══ TEXTO PARA LEER ══
El amor y la piedad humana por las mascotas
A veces, los seres humanos sentimos una ternura, una piedad por los animales que no tenemos por los miembros de nuestra especie, por nosotros mismos. Pero ¿qué son el amor y la piedad?
Cuando murió Sylvia Molloy, el 14 de julio del año pasado, pensé que ya no leería un nuevo libro suyo. La quise, la quiero y la admiro. Ella es uno de los grandes escritores argentinos de fines del siglo XX y principios del XXI. Sus últimos libros de narrativa (casi memorias), Varia imaginación, Desarticulaciones, Vivir entre lenguas son muy breves porque todo en ellos es esencial.
Mi tristeza por el fin de su obra encontró rápido consuelo. En noviembre de 2022, Eterna Cadencia publicó póstumamente Animalia, un hermoso conjunto de relatos en los que Molloy evoca su relación con los animales. En la niñez, no tuvo mascotas: su madre no quería animales en la casa; pero, claro, estaban los insectos. La pequeña Sylvia tuvo gusanos de seda, y regimientos de cascarudos. Ya de adulta, tras haber cambiado de países y ciudades, comprendió que no podía vivir sin animales en su hogar.
═══
### TAREA 1
Según el texto sobre Sylvia Molloy, ¿qué editorial publicó Animalia?
### TAREA 2
Enumera todos los títulos de libros de Sylvia Molloy que aparecen en el texto sobre Sylvia Molloy.
### TAREA 3
Cambia "ternura" por "dulzura" en el fragmento del texto sobre Sylvia Molloy que empieza con "El amor y la piedad humana" y termina con "ellos es esencial.", y escríbelo con ese cambio.
Las filas proceden de otra fuente distinta del texto.
══ FILAS MOSTRADAS ══
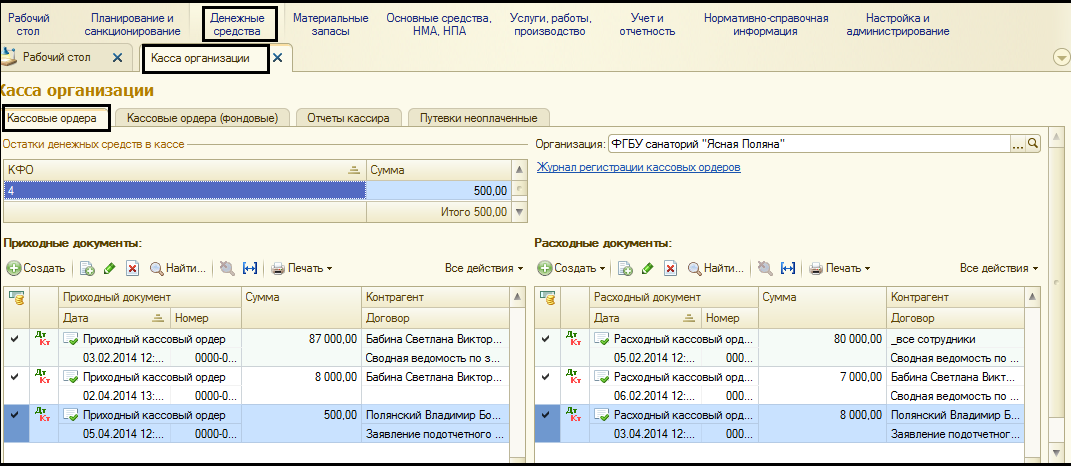Click the green pencil edit icon for expense documents
1071x466 pixels.
pos(648,268)
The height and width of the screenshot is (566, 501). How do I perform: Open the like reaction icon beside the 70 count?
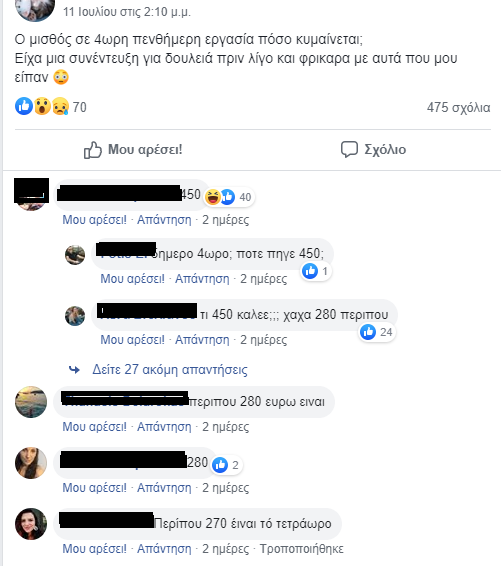[x=24, y=106]
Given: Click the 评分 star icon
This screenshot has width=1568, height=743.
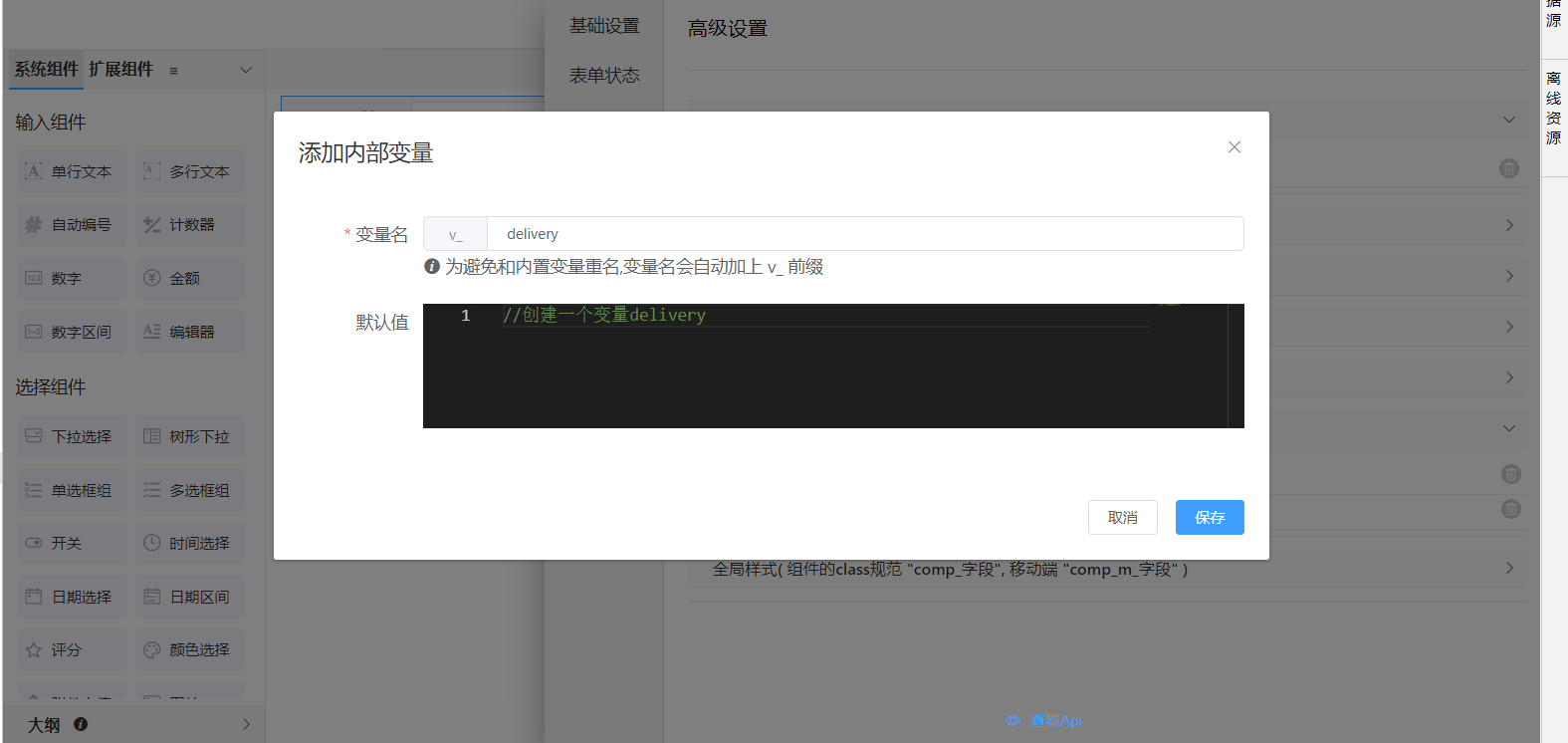Looking at the screenshot, I should (34, 650).
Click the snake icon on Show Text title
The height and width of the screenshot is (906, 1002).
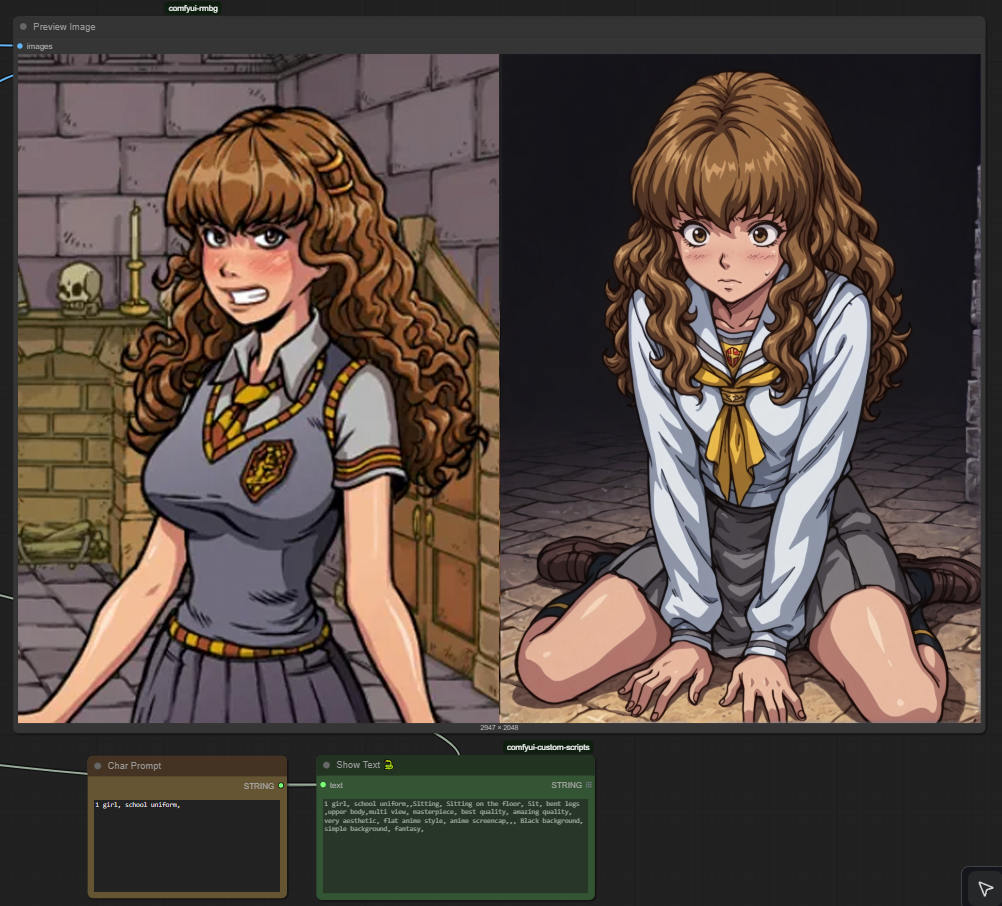388,765

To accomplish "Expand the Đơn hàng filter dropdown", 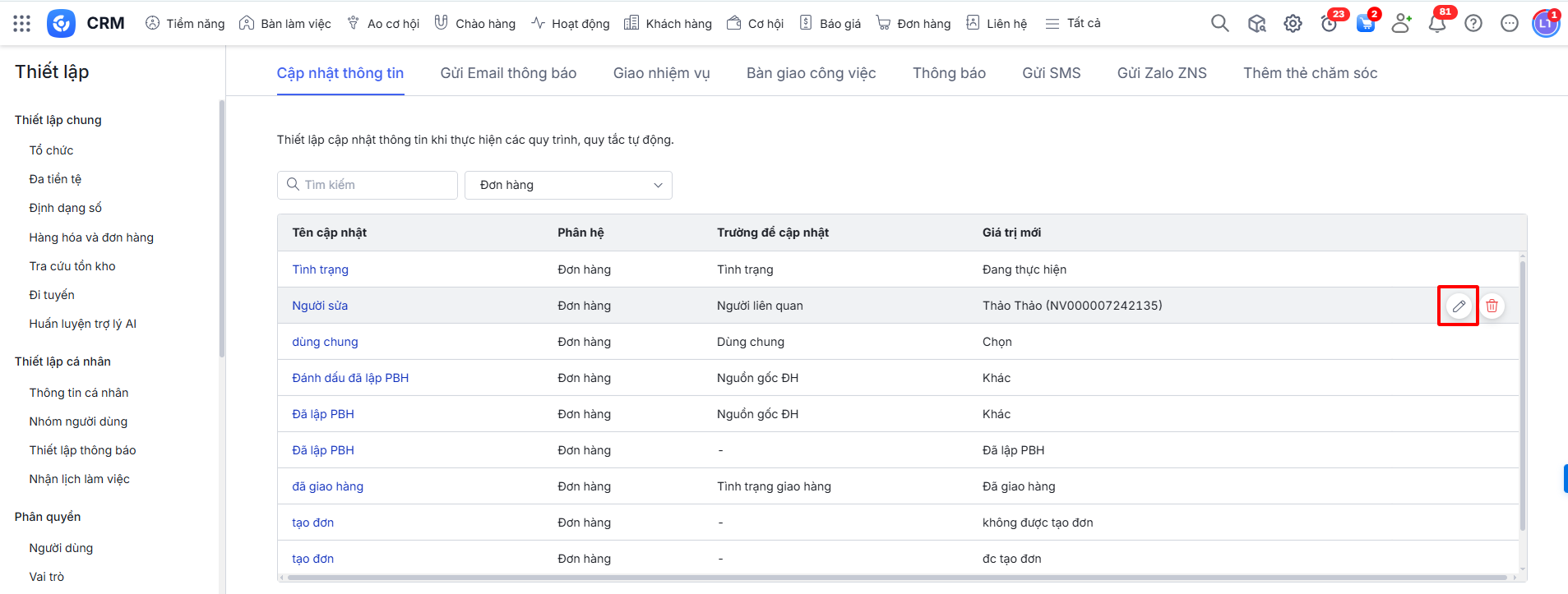I will point(568,185).
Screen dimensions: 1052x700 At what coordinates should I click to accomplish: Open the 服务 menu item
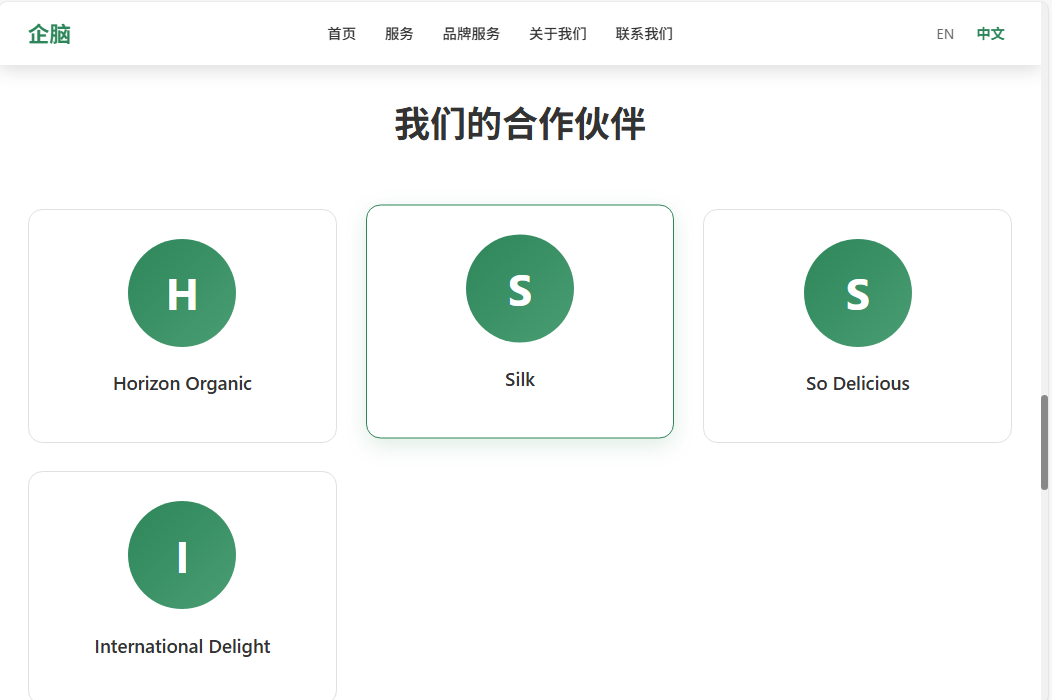coord(399,34)
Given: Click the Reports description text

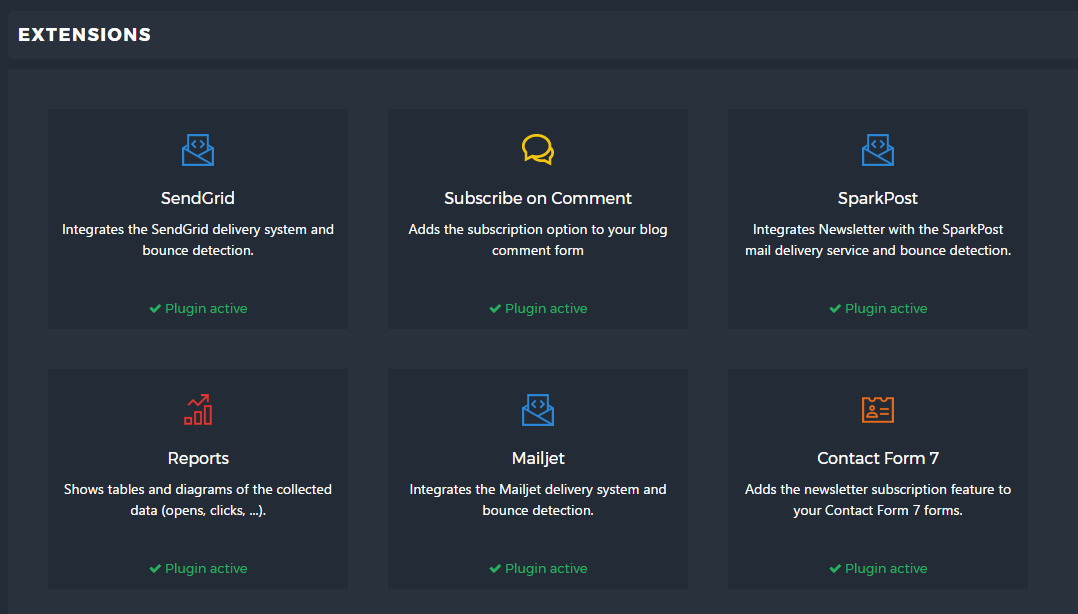Looking at the screenshot, I should (198, 500).
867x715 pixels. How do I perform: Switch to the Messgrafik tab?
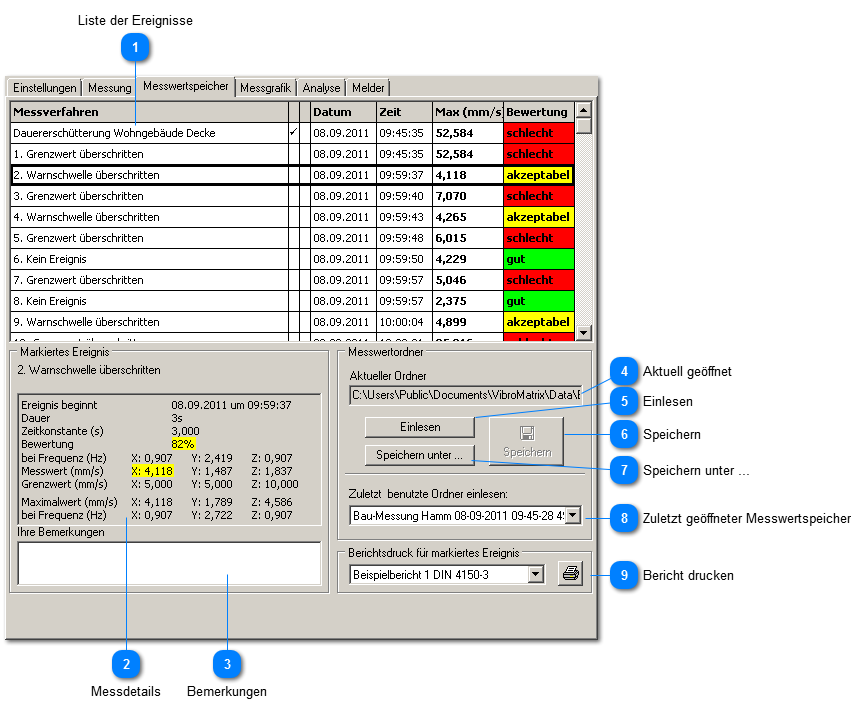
═══
### SOLUCIÓN 1
Eterna Cadencia.

### SOLUCIÓN 2
Varia imaginación, Desarticulaciones, Vivir entre lenguas y Animalia.

### SOLUCIÓN 3
El amor y la piedad humana por las mascotas
A veces, los seres humanos sentimos una dulzura, una piedad por los animales que no tenemos por los miembros de nuestra especie, por nosotros mismos. Pero ¿qué son el amor y la piedad?
Cuando murió Sylvia Molloy, el 14 de julio del año pasado, pensé que ya no leería un nuevo libro suyo. La quise, la quiero y la admiro. Ella es uno de los grandes escritores argentinos de fines del siglo XX y principios del XXI. Sus últimos libros de narrativa (casi memorias), Varia imaginación, Desarticulaciones, Vivir entre lenguas son muy breves porque todo en ellos es esencial.